▶ [What the task requires]:
Retrieve every line of the data holding the word "size".

(Dataset entries)
----
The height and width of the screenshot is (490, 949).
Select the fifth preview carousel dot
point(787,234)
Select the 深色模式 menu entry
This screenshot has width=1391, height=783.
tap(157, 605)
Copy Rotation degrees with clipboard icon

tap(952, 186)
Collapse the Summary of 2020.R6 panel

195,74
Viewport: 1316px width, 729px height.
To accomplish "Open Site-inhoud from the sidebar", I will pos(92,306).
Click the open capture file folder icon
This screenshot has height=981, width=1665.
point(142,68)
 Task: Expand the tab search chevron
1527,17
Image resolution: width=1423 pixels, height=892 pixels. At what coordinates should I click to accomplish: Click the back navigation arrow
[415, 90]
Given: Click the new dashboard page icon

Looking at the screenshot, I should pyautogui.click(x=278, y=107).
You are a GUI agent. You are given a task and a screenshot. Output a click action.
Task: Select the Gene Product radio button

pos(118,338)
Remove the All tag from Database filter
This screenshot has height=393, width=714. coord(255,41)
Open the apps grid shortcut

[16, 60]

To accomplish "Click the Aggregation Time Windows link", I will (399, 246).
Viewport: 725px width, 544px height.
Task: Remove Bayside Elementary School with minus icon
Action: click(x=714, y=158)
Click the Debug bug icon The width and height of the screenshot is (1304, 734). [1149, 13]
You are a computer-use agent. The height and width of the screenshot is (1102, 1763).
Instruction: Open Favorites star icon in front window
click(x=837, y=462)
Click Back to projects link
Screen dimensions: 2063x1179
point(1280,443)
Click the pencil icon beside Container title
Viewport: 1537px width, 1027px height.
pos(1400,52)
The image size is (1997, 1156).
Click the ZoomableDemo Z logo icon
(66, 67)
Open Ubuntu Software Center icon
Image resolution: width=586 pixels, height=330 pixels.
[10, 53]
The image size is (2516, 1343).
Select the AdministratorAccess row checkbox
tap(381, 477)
----
▶ [Finished task]:
The image size is (1997, 1156).
The image size is (2516, 1343).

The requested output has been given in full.